▶ **Exercise requirements**: Pick up the news report on the French probe into the son of Equatorial Guinea's president where it stops, and continue it from its last sentence.

French judges seek E. Guinea president son’s arrest

The Tour Eiffel in Paris/AFP

PARIS, Mar 28 – French magistrates probing alleged graft by African leaders have requested an arrest warrant for the son of Equatorial Guinea President Teodoro Obiang Nguema, a judicial source told AFP on Tuesday.

The request was made in early March and the prosecutor’s response is not known, the source added. The government in Malabo recently rejected a request for French magistrates to interview the son, Teodoro Nguema Obiang Mangue.

French judges Roger Le Loire and Rene Grouman have since 2010 been probing the source of money spent in France by Obiang, Congo-Brazzaville’s President Denis Sassou Nguesso, and Omar Bongo, the late president of Gabon.

The charges were brought by Transparency International (TI), an anti-corruption campaign group which alleges the leaders and their relatives spent state funds from their countries on lavish purchases in France.

TI alleges Obiang owned more than four million euros worth of vehicles in France, while altogether the three leaders had accumulated French assets worth 160 million euros ($210 million).

▶ **Stored data**:
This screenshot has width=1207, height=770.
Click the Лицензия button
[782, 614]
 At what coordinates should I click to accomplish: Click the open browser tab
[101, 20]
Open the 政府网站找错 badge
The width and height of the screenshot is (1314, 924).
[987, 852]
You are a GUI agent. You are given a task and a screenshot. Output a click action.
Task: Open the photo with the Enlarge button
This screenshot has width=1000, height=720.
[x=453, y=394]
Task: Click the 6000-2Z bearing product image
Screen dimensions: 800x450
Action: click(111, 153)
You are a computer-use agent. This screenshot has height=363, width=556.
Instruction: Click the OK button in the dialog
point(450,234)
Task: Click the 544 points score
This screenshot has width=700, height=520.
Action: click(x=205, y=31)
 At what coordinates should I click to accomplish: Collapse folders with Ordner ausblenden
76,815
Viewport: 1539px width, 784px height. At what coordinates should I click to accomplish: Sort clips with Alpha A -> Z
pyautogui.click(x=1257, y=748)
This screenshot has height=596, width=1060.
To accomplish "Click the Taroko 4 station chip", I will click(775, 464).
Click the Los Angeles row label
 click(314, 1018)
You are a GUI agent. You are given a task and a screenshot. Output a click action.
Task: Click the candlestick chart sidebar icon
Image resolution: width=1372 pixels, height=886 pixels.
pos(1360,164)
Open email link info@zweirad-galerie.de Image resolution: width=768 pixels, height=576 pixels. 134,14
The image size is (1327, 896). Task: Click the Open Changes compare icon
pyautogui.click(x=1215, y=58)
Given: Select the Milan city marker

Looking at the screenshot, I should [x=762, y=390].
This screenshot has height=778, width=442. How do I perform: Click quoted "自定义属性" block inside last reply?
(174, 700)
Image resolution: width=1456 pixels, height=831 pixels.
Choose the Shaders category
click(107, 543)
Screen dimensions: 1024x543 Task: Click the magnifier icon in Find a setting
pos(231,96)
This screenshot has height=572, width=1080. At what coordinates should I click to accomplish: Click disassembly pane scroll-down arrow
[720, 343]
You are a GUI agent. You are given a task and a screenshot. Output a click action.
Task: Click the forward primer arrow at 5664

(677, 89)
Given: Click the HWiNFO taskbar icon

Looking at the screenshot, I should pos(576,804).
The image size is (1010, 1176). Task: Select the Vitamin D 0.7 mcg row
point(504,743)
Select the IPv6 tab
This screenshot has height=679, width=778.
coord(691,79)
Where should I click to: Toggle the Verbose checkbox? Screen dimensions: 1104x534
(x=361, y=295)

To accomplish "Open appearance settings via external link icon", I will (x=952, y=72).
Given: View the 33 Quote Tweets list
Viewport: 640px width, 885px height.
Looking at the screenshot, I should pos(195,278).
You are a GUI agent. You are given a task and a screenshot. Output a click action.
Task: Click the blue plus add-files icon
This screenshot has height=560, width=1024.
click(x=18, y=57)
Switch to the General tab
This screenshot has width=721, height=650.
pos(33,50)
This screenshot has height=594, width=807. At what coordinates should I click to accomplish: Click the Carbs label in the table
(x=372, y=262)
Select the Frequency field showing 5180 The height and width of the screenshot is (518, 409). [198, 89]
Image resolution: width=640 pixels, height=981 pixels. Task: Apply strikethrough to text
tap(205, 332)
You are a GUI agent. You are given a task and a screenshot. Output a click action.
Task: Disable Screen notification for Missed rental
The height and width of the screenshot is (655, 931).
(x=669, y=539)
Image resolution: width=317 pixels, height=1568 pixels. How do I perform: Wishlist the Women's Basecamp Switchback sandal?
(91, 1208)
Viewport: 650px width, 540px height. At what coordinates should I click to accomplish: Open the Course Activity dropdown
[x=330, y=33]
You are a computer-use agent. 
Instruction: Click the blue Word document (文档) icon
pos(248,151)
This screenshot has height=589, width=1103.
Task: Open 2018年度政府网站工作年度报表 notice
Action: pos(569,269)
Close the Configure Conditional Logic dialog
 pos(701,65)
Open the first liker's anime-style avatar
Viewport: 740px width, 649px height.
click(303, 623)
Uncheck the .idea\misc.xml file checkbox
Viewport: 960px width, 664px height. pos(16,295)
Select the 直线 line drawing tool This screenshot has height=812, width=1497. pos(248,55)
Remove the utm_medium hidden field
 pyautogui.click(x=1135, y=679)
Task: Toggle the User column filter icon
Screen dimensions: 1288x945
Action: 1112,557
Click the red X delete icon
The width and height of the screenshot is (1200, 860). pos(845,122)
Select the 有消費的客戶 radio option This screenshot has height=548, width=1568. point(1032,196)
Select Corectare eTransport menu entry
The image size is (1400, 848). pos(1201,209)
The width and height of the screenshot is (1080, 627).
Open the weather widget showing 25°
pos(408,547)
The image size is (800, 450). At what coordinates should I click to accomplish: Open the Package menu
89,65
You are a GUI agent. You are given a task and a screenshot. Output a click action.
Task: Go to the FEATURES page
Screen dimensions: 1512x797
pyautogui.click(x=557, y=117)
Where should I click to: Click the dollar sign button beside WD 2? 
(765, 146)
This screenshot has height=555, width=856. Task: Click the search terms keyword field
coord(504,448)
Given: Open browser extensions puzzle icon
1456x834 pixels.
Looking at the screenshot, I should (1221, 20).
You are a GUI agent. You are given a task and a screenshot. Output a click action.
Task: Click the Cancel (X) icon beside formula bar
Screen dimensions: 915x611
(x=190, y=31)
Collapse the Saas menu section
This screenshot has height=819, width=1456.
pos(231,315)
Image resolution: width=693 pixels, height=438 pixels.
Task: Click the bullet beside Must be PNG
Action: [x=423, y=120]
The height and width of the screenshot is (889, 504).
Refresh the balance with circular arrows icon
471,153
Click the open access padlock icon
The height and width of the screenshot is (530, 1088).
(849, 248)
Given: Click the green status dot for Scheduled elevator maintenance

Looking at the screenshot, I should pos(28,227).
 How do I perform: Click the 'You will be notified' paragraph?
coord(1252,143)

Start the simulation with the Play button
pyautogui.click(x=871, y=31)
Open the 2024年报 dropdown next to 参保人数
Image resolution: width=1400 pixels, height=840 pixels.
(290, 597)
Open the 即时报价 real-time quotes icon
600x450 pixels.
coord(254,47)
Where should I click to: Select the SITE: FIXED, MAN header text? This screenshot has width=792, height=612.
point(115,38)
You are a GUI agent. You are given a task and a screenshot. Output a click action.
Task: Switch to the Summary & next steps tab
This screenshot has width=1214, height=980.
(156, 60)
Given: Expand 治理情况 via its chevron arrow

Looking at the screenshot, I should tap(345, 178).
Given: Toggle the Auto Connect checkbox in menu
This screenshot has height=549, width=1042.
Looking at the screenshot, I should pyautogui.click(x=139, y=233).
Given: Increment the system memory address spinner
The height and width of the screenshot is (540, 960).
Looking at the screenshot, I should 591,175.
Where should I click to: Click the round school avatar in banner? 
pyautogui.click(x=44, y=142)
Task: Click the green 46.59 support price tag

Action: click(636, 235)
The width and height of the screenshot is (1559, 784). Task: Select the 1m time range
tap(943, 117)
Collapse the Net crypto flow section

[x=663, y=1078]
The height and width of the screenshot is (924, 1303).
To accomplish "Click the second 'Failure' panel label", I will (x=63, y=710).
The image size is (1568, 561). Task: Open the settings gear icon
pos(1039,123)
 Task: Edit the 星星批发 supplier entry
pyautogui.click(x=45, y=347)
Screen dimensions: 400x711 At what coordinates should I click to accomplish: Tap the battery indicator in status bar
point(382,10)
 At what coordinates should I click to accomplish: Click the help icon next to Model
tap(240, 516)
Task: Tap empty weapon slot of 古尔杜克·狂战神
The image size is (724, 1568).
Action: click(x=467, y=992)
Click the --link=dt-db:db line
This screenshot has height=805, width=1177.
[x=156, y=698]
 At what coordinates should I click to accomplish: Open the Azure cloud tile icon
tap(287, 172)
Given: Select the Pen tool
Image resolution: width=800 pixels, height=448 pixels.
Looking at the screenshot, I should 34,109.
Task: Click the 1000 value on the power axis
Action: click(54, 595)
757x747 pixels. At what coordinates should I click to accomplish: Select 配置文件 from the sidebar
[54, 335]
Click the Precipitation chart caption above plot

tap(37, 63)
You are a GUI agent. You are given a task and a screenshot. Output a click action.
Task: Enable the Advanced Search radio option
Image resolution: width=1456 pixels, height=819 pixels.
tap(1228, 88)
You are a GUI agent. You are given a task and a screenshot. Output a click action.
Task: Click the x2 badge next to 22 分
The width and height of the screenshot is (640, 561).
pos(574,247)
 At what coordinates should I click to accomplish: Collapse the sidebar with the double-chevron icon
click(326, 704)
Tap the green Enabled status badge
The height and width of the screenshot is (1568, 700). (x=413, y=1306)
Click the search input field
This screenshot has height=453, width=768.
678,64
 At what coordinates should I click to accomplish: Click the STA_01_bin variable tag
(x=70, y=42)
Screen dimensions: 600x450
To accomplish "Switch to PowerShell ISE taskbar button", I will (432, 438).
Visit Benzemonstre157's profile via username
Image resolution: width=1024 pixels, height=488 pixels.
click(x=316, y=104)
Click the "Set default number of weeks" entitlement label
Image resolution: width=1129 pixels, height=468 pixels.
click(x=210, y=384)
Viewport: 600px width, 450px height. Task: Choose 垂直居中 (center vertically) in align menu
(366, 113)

▶ **Result**:
Obiang has accused TI of running a campaign of disinformation, and criticised rich nations for a “savage exploitation” of his country’s natural resources.

Police in February searched an Obiang residence in an upmarket Paris district, removing vanloads of possessions.

Obiang’s son is agriculture minister and deputy head of mission to UNESCO, which is based in Paris. As part of that role he has diplomatic immunity.

In September last year, 11 of the family’s luxury cars were seized in Paris as part of the probe.

Obiang has ruled Equatorial Guinea with an iron grip since seizing power in a 1979 coup d’etat, making him the continent’s longest-serving head of state.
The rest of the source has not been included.